● **Your tasks**
A. From the text on the Glastonbury Abbey ruins, list every member of the Bethany group that undertook one of the first outreaches from Glastonbury.
B. Answer these questions from the text on the Glastonbury Abbey ruins:
(i) What name did the Saxons later give to Glass Island?
(ii) On what date, according to Cressy, did Joseph of Arimathea die?
(iii) How many disciples did Philip send from Gaul to Glastonbury?
C. Carry on the text on the Glastonbury Abbey ruins from the point where it stops.

Glastonbury Abbey Ruins

Legends abound in the county of Somerset dating back 2000 years and beyond. Several significant legends emerge from the ruins of Glastonbury Abbey situated on what was once theisland of Avalon. Close by is another island known as Inis Wytren, or Glass Island where excavations have revealed a once busy site of the glass making industry for which ancient Britons were famous so that Saxons later named it Glastonbury. Centuries devoted to draining the land have turned what were numerous islands into a dry plain and pushed the sea back several miles.  

As early as 36CE Joseph of Arimathea is said to have brought the story of Christ’s Resurrection to Britain with him as well as the chalice used by Jesus and the Disciples during the Last Supper. It was this goblet that gave rise to the ‘Quest for the Holy Grail’ legends of King Arthur, whose discovered remains lie buried at Glastonbury. Another legend relates to Joseph’s staff which grew when planted on Wearyall Hill, and flowered twice a year at Christmas and Easter. Reputedly, Joseph established here the very first church outside Jerusalem. 

Joseph of Arimathea is said to have been present when his niece Mary, the mother of Jesus, died in 48 CE. and was buried at Glastonbury Abbey.  

According to Cressy, a Benedictine Monk and historian, St. Joseph of Arimathea died and was buried ‘over Mary’ at Glastonbury Abbey on 27 July, 82 CE. Inscribed upon Joseph’s sarcophagus were the words ‘Ad Brittanos veni post Christum Sepelivi Doci Quieri’ or “To the Britons I came after I buried the Christ. I taught, and I have entered my rest.” Besides Joseph and his niece Mary, and contrary to Romanised history, a number of the Apostles, ended their days in Britain and were buried at Glastonbury in Somerset. The remains of others were transported to Britain after their death.  

Converts to Christianity flooded to Glastonbury Abbey for baptism, instruction, and missionary assignment. Isadore, Archbishop of Seville [600–636CE] wrote in his ‘Historia’ that Philip from Bethsaida together with his daughters preached Christ to the Gauls. At one point, Philip sent 160 disciples from Gaul to assist Joseph of Arimathea and his team at Glastonbury. One of the first outreaches from Glastonbury was undertaken by the Bethany group including Mary, Martha, their maid Marcellus and brother Lazarus. This family headed back across the channel to France where Lazarus evangelized in the region of Marseilles for seven years. They lived out the rest of their lives preaching and teaching in southern France. From this point, Glastonbury became the centre of Christian outreach world-wide. For centuries, Gallic records indicate the Archbishops of Treves and Rheims were all Britons supplied by the mother church of Glastonbury, Avalon in Somerset, Britain.

● **Listed entries**
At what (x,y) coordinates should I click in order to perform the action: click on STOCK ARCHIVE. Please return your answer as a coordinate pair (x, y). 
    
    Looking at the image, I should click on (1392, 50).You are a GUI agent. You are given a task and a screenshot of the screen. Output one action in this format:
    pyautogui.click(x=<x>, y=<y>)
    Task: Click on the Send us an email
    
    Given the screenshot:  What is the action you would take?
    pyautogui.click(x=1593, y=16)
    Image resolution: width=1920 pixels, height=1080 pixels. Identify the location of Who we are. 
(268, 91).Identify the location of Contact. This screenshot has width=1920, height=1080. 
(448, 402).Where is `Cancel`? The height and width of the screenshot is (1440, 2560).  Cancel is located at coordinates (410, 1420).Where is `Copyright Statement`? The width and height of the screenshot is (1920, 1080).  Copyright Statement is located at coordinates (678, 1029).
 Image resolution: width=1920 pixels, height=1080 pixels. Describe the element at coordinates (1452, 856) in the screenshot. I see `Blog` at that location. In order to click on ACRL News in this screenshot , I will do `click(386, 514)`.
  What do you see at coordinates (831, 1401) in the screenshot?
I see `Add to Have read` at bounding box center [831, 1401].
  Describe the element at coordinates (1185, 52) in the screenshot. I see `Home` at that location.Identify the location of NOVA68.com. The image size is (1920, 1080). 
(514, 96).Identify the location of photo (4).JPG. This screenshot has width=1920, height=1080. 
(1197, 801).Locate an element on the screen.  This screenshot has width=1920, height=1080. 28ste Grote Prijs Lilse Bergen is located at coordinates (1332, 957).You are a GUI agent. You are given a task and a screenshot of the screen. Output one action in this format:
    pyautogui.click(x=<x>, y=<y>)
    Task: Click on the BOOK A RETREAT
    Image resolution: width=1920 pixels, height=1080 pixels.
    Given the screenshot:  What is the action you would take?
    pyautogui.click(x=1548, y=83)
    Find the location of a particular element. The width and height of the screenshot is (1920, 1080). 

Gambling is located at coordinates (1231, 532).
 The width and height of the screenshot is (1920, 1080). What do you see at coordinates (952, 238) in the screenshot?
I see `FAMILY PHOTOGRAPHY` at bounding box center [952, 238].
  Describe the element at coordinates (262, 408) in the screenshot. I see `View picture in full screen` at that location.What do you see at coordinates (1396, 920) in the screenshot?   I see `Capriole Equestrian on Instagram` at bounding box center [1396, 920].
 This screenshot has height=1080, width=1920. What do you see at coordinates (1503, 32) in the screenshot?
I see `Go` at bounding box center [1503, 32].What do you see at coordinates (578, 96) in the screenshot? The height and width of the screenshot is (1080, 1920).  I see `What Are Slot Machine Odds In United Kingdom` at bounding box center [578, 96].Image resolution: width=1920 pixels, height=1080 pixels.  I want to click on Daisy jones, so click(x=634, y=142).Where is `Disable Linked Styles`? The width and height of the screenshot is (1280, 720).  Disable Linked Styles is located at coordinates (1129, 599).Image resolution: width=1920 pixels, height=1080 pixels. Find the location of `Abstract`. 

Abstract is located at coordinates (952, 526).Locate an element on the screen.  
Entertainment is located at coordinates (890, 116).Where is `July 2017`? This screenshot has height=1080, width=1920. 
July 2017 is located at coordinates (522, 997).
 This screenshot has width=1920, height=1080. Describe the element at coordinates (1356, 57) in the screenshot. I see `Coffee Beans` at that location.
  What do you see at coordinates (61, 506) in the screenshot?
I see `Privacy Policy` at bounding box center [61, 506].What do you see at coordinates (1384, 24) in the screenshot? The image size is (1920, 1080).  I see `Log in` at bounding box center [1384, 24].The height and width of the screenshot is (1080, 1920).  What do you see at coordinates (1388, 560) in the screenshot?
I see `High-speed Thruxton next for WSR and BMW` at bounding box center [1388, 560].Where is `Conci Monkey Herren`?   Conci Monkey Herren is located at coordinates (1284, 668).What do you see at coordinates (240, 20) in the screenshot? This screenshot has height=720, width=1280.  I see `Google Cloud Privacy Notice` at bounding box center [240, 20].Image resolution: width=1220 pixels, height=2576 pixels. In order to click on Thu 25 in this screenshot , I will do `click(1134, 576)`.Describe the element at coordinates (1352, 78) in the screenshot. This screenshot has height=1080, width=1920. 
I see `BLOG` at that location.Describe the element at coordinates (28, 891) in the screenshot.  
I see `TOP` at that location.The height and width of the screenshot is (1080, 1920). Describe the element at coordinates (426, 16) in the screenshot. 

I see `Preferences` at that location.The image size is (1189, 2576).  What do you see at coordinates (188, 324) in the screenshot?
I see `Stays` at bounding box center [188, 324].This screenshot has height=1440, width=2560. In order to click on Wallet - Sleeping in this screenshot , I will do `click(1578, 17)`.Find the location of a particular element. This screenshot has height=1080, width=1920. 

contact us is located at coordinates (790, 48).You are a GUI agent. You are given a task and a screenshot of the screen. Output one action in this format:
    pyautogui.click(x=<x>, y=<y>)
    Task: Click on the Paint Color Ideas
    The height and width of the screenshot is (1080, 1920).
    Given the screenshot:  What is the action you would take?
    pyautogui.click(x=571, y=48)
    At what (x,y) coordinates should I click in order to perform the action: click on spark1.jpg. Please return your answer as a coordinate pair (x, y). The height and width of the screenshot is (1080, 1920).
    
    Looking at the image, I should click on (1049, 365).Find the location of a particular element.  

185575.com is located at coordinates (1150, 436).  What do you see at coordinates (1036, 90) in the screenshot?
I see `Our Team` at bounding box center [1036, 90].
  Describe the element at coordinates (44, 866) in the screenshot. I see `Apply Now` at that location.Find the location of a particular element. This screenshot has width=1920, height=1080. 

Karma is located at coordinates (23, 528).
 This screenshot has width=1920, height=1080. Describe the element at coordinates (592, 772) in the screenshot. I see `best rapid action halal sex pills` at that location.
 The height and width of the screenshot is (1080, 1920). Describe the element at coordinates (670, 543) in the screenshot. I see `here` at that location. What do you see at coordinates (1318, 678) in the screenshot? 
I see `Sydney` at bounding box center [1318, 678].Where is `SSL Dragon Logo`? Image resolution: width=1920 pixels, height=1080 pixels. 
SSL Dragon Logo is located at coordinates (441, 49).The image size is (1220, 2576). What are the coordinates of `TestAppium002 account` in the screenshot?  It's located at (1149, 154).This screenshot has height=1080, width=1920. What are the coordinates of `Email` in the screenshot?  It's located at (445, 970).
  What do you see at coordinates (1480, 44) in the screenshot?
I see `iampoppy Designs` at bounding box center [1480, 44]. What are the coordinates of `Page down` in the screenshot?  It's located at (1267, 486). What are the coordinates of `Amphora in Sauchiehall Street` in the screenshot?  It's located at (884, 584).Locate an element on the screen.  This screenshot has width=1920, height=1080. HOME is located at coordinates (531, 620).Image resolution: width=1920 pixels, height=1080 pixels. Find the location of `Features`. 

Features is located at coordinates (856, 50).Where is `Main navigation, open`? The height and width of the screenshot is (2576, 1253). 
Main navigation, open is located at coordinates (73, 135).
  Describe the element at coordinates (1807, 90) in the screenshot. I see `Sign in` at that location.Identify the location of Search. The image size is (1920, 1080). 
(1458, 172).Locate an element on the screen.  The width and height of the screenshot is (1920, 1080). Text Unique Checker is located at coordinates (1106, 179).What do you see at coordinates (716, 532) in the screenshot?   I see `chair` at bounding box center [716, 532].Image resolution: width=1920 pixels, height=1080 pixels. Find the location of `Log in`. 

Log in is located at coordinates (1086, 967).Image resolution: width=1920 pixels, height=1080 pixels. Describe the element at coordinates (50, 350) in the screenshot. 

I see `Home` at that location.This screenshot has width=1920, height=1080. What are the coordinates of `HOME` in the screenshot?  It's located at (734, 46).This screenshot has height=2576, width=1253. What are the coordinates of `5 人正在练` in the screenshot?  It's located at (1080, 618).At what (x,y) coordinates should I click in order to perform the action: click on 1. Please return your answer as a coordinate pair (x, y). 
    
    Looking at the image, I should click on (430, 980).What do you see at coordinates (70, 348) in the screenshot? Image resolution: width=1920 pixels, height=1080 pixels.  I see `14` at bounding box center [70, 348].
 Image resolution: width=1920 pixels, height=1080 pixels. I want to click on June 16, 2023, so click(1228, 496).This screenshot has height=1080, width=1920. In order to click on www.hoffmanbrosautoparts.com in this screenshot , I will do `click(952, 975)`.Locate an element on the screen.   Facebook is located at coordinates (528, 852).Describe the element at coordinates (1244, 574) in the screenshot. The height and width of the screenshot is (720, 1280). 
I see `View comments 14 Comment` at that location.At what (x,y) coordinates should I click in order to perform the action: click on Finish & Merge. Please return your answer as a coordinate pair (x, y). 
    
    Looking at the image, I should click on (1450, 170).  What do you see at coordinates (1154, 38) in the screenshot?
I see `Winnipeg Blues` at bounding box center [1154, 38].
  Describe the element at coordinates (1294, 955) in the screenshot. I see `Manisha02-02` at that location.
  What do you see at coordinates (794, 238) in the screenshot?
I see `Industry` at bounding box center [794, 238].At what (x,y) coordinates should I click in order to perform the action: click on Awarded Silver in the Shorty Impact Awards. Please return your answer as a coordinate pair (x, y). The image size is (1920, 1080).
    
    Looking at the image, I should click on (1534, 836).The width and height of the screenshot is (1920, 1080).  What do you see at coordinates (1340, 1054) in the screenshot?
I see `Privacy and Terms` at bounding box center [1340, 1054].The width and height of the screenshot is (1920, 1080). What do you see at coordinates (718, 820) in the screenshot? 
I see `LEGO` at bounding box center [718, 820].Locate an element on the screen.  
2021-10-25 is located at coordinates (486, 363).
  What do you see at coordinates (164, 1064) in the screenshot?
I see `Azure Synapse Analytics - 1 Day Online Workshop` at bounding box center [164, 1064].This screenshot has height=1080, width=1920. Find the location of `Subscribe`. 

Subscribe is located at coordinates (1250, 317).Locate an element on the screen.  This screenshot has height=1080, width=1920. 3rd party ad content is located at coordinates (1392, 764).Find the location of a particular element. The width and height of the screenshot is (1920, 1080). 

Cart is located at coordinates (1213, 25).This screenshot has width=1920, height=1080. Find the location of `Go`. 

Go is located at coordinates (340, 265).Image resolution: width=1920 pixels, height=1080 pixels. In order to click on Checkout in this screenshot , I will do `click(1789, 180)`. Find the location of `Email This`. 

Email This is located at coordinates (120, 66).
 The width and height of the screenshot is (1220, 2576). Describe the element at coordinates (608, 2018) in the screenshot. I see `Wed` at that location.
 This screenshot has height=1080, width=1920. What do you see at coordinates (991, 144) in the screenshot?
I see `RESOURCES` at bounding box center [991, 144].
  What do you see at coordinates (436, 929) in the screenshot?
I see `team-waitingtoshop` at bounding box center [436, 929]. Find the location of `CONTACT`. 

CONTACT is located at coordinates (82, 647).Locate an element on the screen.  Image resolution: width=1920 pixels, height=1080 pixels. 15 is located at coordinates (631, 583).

● **Responses by task**
A. Mary, Martha, their maid Marcellus, and their brother Lazarus.

B.
(i) Glastonbury
(ii) 27 July, 82 CE
(iii) 160

C.
Montacute Village

Turning to Montacute just a few miles away, local historian Tim Lambert writes, the Somerset village of Montacute gets its name from the Latin words Mons Acutis, which simply means “pointed hill”. (In the Middle Ages all educated people spoke Latin and the names of places and landmarks were often Latinised in documents in the same way that plants to this day carry a Latin botanical name). 

In the 11th century, according to an old legend Tostig, a lieutenant of King Canute found a miracle working cross at the site. The Normans built a motte and bailey castle on the hill. A motte and bailey castle consisted of a wooden stockade around a hill with living quarters on the top. Later the land was given to the French abbey at Cluny. The French monks founded a priory (a daughter abbey) at Montacute in 1102. It was called the Priory of St Peter and St Paul and in the Middle Ages dominated the area.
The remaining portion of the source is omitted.